• [Task to carry out]:
Print exactly the lines from the one containing "Where should I" through the last line of the entries below; the pictures stay out of the copy.

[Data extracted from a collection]
=======

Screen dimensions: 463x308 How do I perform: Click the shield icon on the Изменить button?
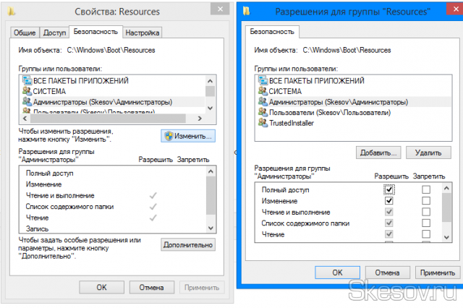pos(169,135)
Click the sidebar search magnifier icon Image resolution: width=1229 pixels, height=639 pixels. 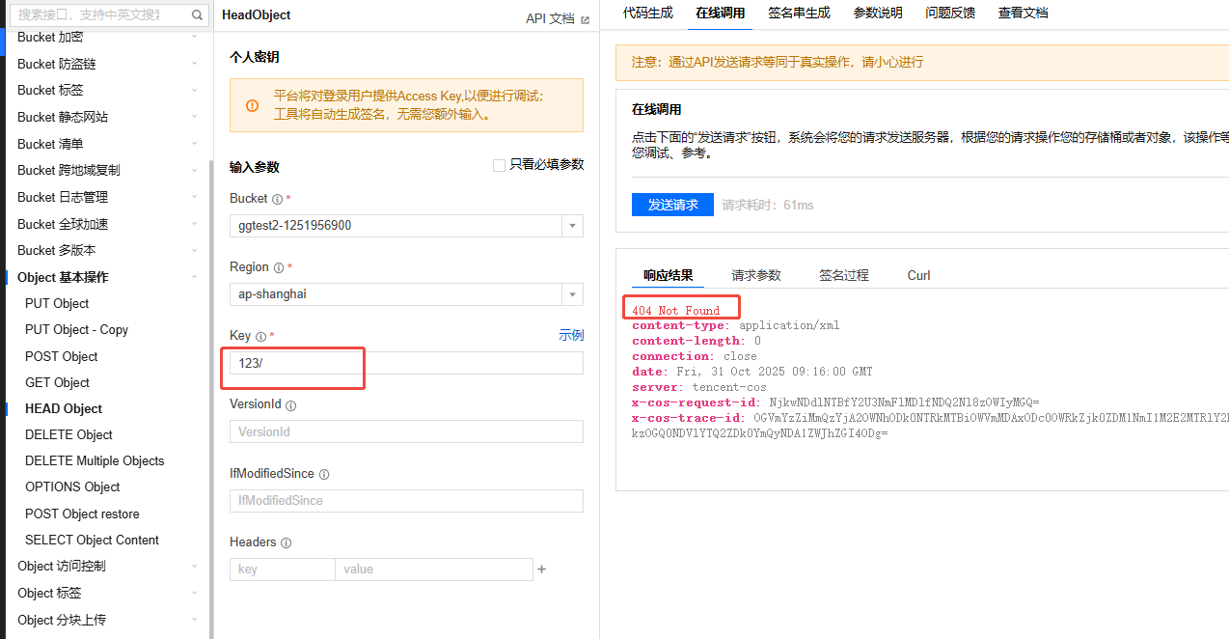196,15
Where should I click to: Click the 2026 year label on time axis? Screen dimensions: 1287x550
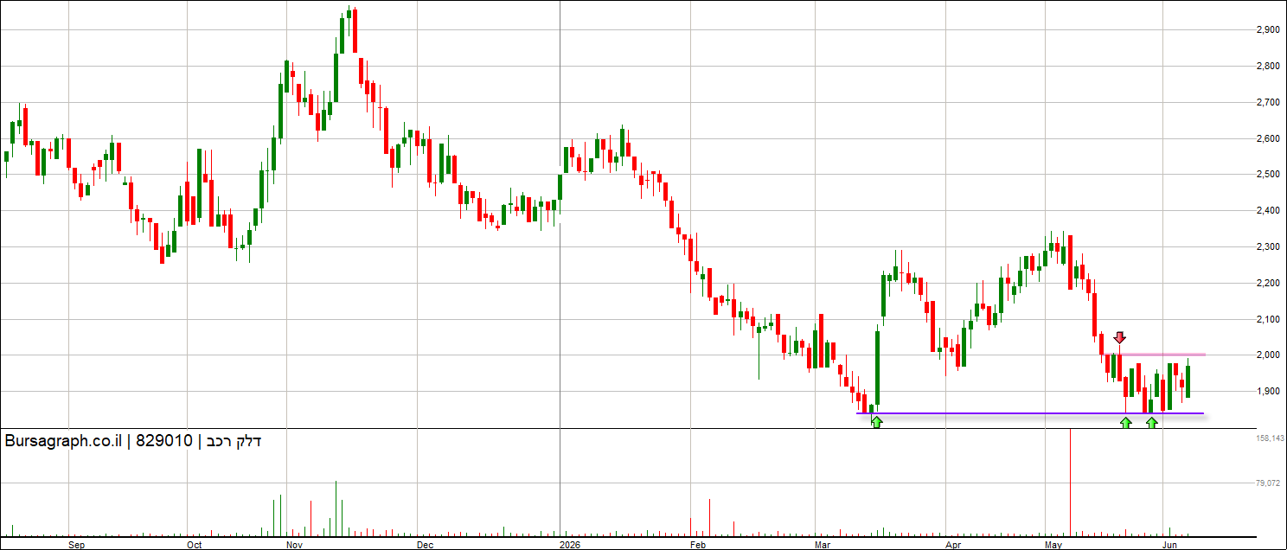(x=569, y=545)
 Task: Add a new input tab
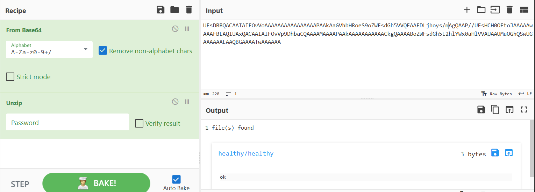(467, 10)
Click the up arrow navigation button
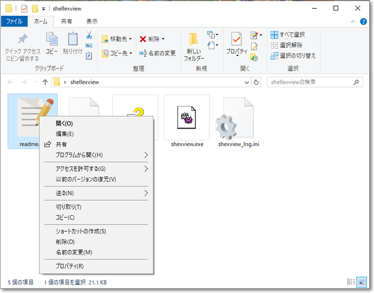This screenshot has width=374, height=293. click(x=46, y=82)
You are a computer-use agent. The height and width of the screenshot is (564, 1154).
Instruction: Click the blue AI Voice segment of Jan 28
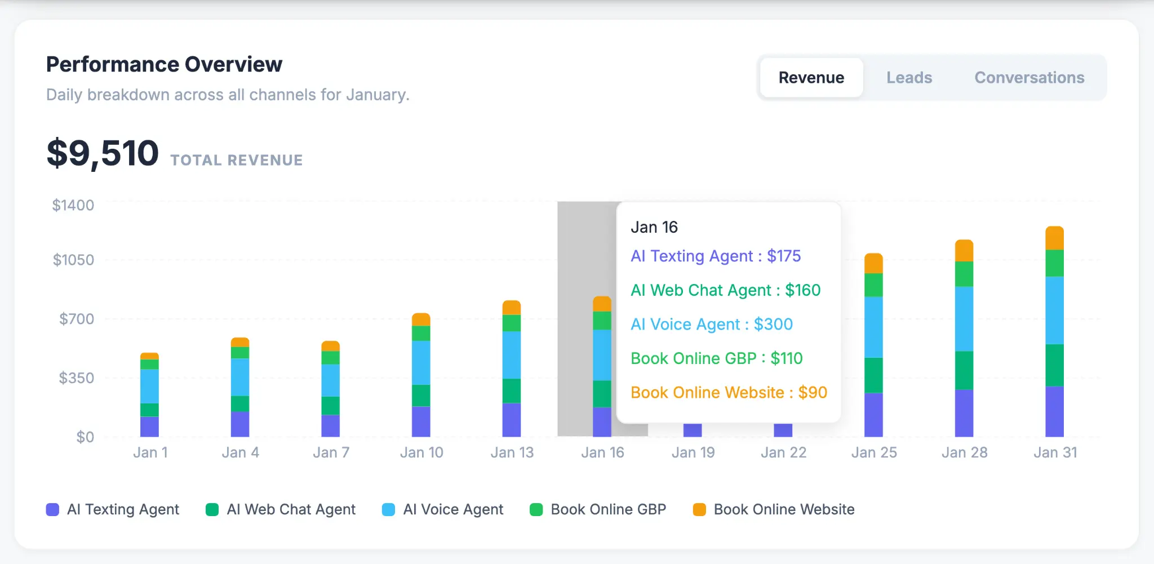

=======

• [Task answer]:
Where should I click to: Click the 2026 year label on time axis? Screen dimensions: 1287x550
(x=569, y=545)
 Task: Add a new input tab
(467, 10)
Click the up arrow navigation button
This screenshot has width=374, height=293. click(x=46, y=82)
You are a computer-use agent. The height and width of the screenshot is (564, 1154).
Instruction: Click the blue AI Voice segment of Jan 28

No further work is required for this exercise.